Assuming leadership of the Indian National Congress in 1921, Gandhi led nationwide campaigns for easing poverty, expanding women's rights, building religious and ethnic amity, ending untouchability, and, above all, achieving swaraj or self-rule. Gandhi adopted the short dhoti woven with hand-spun yarn as a mark of identification with India's rural poor. He began to live in a self-sufficient residential community, to eat simple food, and undertake long fasts as a means of both introspection and political protest. Bringing anti-colonial nationalism to the common Indians, Gandhi led them in challenging the British-imposed salt tax with the 400 km (250 mi) Dandi Salt March in 1930 and in calling for the British to quit India in 1942. He was imprisoned many times and for many years in both South Africa and India.

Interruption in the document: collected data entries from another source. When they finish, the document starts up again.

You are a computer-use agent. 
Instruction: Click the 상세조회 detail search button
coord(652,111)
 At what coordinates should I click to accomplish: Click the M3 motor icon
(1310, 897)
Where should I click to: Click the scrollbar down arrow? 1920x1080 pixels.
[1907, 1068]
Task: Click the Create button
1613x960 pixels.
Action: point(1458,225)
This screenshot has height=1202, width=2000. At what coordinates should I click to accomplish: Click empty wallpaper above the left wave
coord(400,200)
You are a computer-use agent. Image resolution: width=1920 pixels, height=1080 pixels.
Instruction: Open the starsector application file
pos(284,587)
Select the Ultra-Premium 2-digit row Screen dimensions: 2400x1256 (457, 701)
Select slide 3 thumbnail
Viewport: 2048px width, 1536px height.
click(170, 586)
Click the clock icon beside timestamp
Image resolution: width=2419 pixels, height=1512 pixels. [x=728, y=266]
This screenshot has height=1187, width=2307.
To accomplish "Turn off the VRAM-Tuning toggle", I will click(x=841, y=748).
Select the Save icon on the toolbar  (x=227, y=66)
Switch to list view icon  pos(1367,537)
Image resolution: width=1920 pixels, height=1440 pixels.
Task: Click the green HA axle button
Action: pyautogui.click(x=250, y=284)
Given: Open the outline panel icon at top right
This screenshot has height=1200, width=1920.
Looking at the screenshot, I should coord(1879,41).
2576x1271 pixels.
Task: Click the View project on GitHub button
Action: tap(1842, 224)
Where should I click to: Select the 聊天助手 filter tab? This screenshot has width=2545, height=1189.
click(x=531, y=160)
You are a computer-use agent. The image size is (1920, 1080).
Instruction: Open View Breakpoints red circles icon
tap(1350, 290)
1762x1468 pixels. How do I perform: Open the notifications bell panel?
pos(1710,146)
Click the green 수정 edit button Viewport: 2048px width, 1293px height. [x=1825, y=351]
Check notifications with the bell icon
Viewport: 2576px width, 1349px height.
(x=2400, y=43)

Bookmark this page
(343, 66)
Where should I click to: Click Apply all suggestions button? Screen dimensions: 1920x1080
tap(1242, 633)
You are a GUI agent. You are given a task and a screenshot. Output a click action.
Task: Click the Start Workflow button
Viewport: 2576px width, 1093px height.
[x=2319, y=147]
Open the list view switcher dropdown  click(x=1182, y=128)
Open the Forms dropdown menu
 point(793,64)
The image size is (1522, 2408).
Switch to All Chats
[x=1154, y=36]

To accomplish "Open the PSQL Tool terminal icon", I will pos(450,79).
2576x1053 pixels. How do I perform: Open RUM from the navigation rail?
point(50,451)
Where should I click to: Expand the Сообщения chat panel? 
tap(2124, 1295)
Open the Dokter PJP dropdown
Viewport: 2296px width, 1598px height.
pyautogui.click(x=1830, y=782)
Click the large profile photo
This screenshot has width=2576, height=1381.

Gandhi's vision of an independent India based on religious pluralism was challenged in the early 1940s by a Muslim nationalism which demanded a separate homeland for Muslims within British India. In August 1947, Britain granted independence, but the British Indian Empire was partitioned into two dominions, a Hindu-majority India and a Muslim-majority Pakistan. As many displaced Hindus, Muslims, and Sikhs made their way to their new lands, religious violence broke out, especially in the Punjab and Bengal. Abstaining from the official celebration of independence, Gandhi visited the affected areas, attempting to alleviate distress. In the months following, he undertook several hunger strikes to stop the religious violence. The last of these, begun in Delhi on 12 January 1948 when he was 78, also had the indirect goal of pressuring India to pay out some cash assets owed to Pakistan. Although the Government of India relented, as did the religious rioters, the belief that Gandhi had been too resolute in his defence of both Pakistan and Indian Muslims, especially those besieged in Delhi, spread among some Hindus in India. Among these was Nathuram Godse, a militant Hindu nationalist from western India, who assassinated Gandhi by firing three bullets into the chest at an inter-faith prayer meeting in Delhi on 30 January 1948.Gandhi's birthday, 2 October, is commemorated in India as Gandhi Jayanti, a national holiday, and worldwide as the International Day of Nonviolence. Gandhi is commonly, though not formally, considered the Father of the Nation in India and was commonly called Bapu (Gujarati: endearment for father, papa).